Note

Hello, welcome to the SunFounder Raspberry Pi & Arduino & ESP32 Enthusiasts Community on Facebook! Dive deeper into Raspberry Pi, Arduino, and ESP32 with fellow enthusiasts.

Why Join?

Expert Support: Solve post-sale issues and technical challenges with help from our community and team.
Learn & Share: Exchange tips and tutorials to enhance your skills.
Exclusive Previews: Get early access to new product announcements and sneak peeks.
Special Discounts: Enjoy exclusive discounts on our newest products.
Festive Promotions and Giveaways: Take part in giveaways and holiday promotions.

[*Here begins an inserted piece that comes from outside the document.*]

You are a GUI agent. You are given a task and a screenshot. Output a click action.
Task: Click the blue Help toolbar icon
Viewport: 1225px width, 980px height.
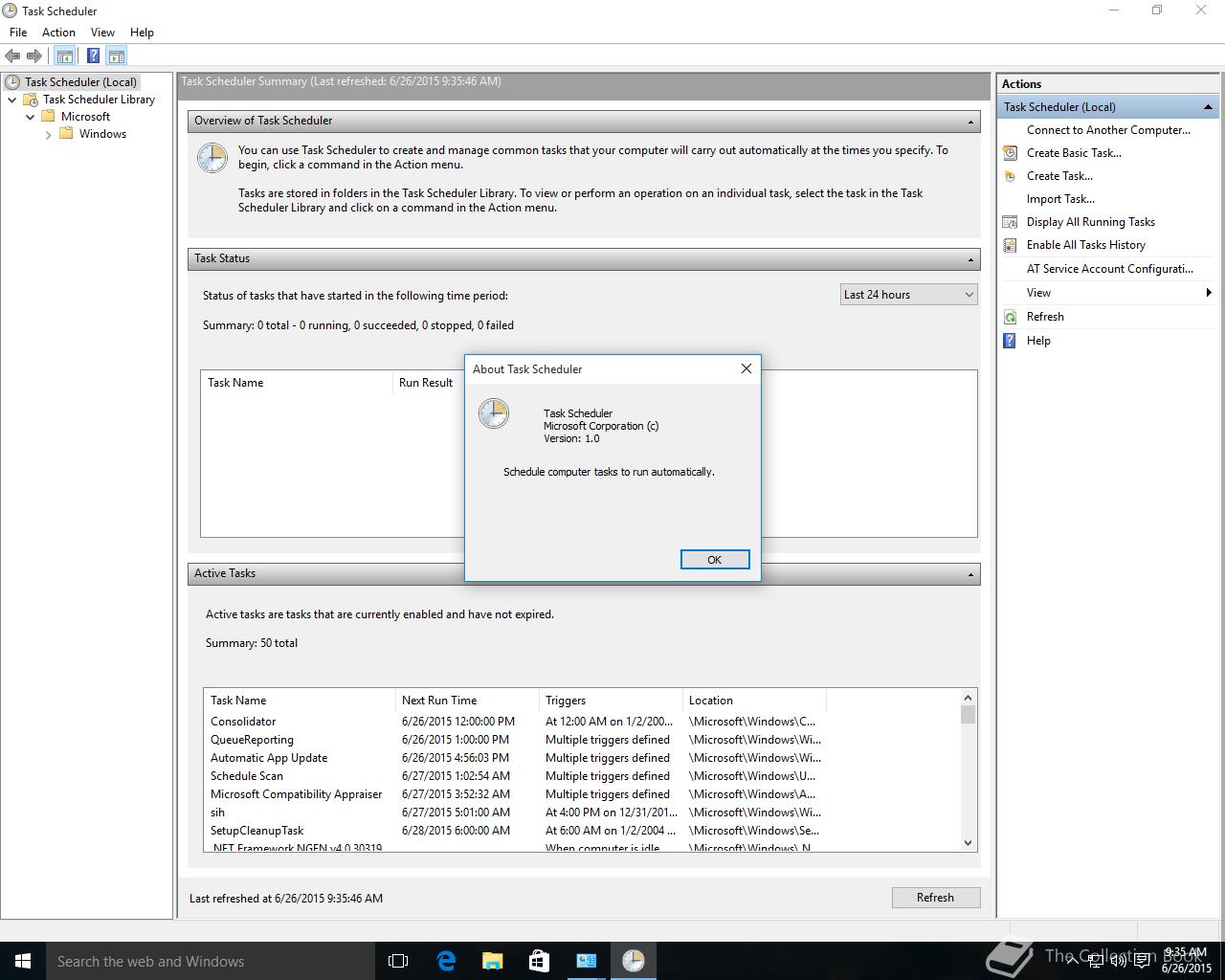pyautogui.click(x=93, y=56)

👉 Ready to explore and create with us? Click [here] and join today!

6. Local Voice Chatbot

In this lesson, you will combine everything you’ve learned — speech recognition (STT), text-to-speech (TTS), and a local LLM (Ollama) — to build a fully offline voice chatbot that runs on your Fusion HAT.

The workflow is simple:

Listen — The microphone captures your speech and transcribes it with Vosk.
Think — The text is sent to a local LLM running on Ollama (e.g., llama3.2:3b).
Speak — The chatbot answers aloud using Piper TTS.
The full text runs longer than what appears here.